Em Moçambique, o Observatório do
Meio Rural aponta a pobreza como uma das possíveis causas dos ataques
armados em Cabo Delgado. E recomenda o diálogo e políticas de
inclusão social contra a violência.
A província nortenha de Cabo
Delgado está a ser alvo de ataques armados desde outubro de 2017,
que ainda não foram reivindicados. Os ataques provocaram já pelo
menos duas centenas de mortos, alguns dos quais decapitados, milhares de
deslocados e centenas de casas incendiadas.
O Observatório do Meio Rural
realizou um estudo sobre este fenómeno que atinge vários distritos de Cabo
Delgado, província onde se localiza um dos maiores projetos de exploração de
gás natural, no norte moçambicano.
Um dos autores do estudo, o
investigador João Feijó, disse à DW África que em Cabo Delgado reuniram-se
algumas condições para que despoletassem tensões violentas.
"Em primeiro lugar,
fenómenos de pobreza que já se prolongam há muitos anos. Mas depois, nos
últimos 10 anos assiste-se a uma grande euforia em torno da exploração de
recursos naturais", explicou Feijó, acrescentando que "estas
descobertas precipitaram muita gente para Cabo Delgado, aumentaram as
desigualdades sociais, algumas pessoas ganharam com aquilo, houve uma grande
pressão sobre terrenos e as populações locais grande parte delas não
beneficiaram com isto".
"Foram criadas expetativas
iniciais muito grandes, as pessoas pensavam que aquilo ia ser no curto prazo,
não foi", pontuou.
Desigualdades
João Feijó apontou ainda a
existência de desigualdades étnico-linguísticas. A zona onde se registam os
ataques é predominante da etnia Mwani, um grupo que se considera vítima de
estigmatização.
O investigador ressaltou também a
existência de movimentos hiperradicais e hiperextremistas islâmicos que
utilizam interpretações fanáticas do alcorão, a existência de jovens que
estudaram no golfo pérsico e que no regresso ao país não encontraram
enquadramento nas mesquitas, e ainda conflitos entre várias facções reclamando
autoridade sobre o islão.
Comentando esta semana sobre os
ataques armados em Cabo Delgado, a Procuradora-Geral Adjunta da
República, Amébia Chuquela, disse existirem sinais e indicações que podem levar
mais tarde a afirmar que se está em face de terrorismo ou de extremismo
violento.
"Nós só podemos resolver a
questão de Cabo Delgado se nós começarmos também a pensar em investir nos
órgãos que estão aqui no terreno a fazer a investigação, a fazer a prossecução
e a fazer o julgamento destes casos", afirmou Chuquela.
Reforço institucional
O reforço institucional de
organizações relacionadas com a investigação criminal e Justiça constitui uma
das recomendações do estudo do Observatório do Meio Rural, o qual defende,
igualmente, que importa repensar a estratégia de aposta numa única solução: a
militar. "Acho que a via militar pode criar mais ressentimentos entre as
populacoes", considerou o investigador João Feijó.
"Acredito que isto aqui
implica negociações, implica um reforço positivo desta
população no sentido de inclusão social, politicas de emprego, politicas
formação, de educação.
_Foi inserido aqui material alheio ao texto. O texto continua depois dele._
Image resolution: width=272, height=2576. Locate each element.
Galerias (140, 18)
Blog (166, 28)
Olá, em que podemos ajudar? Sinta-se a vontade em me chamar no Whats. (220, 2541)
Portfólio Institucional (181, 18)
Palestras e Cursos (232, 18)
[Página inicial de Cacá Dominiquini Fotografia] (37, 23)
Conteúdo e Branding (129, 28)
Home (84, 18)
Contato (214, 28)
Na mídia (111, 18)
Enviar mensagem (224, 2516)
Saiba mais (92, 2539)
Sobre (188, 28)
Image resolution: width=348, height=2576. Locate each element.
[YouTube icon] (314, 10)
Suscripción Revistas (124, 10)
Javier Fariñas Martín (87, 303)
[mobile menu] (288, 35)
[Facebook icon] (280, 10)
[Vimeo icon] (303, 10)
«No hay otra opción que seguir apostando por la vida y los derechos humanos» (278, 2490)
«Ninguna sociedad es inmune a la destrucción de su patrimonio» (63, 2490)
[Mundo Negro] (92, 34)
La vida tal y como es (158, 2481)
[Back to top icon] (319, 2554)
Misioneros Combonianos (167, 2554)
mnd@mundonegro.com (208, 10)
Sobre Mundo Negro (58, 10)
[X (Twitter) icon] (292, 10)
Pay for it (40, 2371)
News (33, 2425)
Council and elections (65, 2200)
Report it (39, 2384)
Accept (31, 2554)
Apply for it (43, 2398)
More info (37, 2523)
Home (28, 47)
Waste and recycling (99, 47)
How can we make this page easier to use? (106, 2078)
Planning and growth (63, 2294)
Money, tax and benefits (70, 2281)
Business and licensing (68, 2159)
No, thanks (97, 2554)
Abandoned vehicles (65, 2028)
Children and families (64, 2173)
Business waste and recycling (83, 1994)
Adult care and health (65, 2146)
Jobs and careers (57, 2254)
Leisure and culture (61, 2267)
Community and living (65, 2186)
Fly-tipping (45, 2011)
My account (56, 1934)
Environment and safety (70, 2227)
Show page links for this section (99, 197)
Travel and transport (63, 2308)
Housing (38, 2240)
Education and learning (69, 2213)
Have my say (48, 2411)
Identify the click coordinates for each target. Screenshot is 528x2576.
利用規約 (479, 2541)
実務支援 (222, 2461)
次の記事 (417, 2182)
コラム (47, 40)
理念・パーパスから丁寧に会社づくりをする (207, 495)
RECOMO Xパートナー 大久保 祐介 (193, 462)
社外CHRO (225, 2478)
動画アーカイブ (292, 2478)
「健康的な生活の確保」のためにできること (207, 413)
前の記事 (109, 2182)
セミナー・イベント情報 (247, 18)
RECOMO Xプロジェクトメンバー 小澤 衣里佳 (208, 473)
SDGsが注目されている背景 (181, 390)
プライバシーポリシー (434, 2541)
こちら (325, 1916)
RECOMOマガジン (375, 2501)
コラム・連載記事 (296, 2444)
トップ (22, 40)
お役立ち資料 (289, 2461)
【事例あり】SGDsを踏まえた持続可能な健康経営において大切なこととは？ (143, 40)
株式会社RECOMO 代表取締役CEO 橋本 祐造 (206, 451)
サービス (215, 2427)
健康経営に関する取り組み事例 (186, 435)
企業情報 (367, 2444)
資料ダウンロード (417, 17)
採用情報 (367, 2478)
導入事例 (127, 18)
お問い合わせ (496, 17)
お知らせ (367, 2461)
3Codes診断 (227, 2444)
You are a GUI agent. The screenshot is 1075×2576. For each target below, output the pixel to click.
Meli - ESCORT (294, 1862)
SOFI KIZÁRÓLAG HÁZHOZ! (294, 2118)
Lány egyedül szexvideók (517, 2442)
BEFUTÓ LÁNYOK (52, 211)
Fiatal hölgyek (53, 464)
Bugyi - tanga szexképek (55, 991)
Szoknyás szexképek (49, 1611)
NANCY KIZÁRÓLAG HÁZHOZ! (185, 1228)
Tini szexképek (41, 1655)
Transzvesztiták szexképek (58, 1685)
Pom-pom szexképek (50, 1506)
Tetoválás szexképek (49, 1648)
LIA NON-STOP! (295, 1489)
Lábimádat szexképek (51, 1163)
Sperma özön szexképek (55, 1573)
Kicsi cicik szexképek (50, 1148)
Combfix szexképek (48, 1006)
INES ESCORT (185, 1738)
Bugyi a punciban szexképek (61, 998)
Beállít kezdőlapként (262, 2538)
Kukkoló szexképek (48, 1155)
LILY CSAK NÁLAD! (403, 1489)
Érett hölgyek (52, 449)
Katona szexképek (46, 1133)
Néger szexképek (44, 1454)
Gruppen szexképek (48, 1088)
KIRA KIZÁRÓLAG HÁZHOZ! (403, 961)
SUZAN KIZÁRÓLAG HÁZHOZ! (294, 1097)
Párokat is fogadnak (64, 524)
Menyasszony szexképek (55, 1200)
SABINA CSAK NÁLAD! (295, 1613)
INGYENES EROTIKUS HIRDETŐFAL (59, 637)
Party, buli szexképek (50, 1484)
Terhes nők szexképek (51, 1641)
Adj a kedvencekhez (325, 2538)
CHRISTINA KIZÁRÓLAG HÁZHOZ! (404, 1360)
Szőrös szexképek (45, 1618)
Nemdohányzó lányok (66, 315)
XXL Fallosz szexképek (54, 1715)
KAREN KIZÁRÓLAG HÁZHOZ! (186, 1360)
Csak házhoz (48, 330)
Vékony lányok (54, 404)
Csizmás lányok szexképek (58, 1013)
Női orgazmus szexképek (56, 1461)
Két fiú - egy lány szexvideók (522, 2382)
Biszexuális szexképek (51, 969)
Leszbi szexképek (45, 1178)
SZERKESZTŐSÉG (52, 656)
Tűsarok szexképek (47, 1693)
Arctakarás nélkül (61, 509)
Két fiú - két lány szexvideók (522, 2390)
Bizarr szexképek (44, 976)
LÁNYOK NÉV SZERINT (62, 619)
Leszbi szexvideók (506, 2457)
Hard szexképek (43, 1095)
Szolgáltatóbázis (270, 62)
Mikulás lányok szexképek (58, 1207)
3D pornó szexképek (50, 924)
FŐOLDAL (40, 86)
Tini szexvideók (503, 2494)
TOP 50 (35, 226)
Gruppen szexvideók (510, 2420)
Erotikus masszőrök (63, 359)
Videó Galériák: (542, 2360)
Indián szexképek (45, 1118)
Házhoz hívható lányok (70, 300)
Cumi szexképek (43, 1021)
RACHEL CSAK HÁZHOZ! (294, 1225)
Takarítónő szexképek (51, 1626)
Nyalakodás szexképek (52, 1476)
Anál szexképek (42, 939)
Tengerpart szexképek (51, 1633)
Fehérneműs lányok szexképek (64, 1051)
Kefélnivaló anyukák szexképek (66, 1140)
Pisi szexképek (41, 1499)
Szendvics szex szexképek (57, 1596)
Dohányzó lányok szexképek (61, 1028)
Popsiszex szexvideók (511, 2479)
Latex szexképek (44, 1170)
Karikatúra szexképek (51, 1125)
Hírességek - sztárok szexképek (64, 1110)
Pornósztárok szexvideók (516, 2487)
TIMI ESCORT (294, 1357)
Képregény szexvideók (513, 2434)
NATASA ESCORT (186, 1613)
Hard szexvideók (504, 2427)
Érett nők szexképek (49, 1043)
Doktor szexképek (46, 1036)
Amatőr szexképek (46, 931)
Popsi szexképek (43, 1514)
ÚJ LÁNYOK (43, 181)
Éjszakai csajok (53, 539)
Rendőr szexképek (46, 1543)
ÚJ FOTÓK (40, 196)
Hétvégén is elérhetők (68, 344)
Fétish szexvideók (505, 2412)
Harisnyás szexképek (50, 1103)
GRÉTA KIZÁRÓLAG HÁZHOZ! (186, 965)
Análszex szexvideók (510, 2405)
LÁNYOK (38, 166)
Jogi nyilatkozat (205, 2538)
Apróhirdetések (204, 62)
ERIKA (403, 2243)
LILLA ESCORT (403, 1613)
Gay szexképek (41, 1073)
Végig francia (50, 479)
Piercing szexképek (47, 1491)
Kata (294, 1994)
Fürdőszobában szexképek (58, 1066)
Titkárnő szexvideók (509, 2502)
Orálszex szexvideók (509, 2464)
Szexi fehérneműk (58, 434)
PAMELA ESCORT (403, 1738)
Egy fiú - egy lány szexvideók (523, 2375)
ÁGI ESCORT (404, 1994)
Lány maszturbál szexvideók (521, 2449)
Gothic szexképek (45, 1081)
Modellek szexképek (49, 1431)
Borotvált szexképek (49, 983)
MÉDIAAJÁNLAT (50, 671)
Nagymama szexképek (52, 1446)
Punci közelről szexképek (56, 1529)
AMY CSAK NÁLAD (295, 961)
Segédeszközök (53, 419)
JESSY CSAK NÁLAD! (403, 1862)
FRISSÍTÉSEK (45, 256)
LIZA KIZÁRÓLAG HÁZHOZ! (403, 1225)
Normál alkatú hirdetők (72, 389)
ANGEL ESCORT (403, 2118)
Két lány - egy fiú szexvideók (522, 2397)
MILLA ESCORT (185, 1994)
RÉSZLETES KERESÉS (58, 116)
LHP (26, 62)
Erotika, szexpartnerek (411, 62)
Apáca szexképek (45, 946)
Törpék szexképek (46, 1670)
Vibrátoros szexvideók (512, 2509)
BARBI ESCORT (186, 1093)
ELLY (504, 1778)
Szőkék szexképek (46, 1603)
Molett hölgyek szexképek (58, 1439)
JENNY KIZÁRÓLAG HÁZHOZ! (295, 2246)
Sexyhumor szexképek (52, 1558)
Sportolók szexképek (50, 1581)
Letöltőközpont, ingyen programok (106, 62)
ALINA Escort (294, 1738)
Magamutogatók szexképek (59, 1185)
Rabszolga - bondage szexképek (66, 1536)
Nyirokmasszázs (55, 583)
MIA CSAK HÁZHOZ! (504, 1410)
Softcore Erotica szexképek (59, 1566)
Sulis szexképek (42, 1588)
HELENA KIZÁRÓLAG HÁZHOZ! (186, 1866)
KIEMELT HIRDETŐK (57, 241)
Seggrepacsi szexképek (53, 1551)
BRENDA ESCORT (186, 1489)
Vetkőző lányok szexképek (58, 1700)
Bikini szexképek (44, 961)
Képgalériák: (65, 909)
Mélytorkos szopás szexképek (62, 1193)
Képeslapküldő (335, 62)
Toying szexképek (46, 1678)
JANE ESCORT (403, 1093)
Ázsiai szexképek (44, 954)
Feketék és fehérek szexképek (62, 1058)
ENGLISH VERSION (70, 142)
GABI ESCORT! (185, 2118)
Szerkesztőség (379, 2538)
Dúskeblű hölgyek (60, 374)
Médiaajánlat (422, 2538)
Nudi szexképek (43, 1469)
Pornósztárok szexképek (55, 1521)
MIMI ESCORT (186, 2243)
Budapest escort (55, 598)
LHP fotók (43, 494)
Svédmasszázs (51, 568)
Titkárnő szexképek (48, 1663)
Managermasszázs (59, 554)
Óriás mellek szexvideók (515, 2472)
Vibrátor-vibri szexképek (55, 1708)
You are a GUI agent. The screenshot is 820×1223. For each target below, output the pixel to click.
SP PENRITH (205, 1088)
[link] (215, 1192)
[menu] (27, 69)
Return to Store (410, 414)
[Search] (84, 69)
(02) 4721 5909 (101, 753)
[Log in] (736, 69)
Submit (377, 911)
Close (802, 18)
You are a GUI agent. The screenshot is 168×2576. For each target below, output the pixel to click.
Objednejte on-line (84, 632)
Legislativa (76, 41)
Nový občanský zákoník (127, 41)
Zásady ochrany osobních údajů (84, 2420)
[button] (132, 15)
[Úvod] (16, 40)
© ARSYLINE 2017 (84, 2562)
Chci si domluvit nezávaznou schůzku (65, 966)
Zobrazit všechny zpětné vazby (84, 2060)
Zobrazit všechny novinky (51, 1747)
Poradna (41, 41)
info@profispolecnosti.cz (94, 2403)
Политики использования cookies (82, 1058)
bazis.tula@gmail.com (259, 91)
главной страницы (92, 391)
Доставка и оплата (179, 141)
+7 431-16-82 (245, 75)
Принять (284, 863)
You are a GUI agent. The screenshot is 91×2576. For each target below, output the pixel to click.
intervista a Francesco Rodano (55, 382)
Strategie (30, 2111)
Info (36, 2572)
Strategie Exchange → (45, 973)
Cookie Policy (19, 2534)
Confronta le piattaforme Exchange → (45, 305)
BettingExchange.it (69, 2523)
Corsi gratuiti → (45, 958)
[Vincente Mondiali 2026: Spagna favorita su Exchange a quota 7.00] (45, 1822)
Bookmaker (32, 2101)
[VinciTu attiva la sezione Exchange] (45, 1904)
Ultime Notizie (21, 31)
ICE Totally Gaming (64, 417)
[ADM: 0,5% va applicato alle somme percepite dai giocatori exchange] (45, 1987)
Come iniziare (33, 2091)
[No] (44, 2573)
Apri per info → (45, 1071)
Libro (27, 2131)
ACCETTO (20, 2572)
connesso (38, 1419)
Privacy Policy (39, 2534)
Portanto, é preciso haver um grande investimento naquela
zona. Acredito que é preciso que haja amnistias para estas populações
entregarem as armas".
Por seu turno, a
Procuradora-Geral Adjunta da República, Amabélia Chuquela, alerta
que "se nós não conseguirmos controlar a tempo e não investirmos
exatamente na prevenção e na repressão este fenómeno pode alastrar-se para
outras províncias".
O investigador João Feijó
partilha do mesmo ponto de vista: "Até a alta Zambézia encontramos uma
faixa que tem características semelhantes ao norte de Cabo Delgado
maioritariamente islâmico, grande pobreza, emergência de desigualdades sociais,
presenca de grandes investimentos quer extractivos quer turismo . Portanto, há
condicoes para se espalhar para o sul".
O estudo do Observatório do Meio
Rural recomenda, entre outras medidas, o aprofundamento da pesquisa
multidisciplinar sobre a insurgência armada, a promoção de políticas de
inclusão social, a enfatização das tradições locais de tolerância, a procura de
soluções regionais, a fiscalização do financiamento de organizacões religiosas
e de processos de branqueamento de capitais.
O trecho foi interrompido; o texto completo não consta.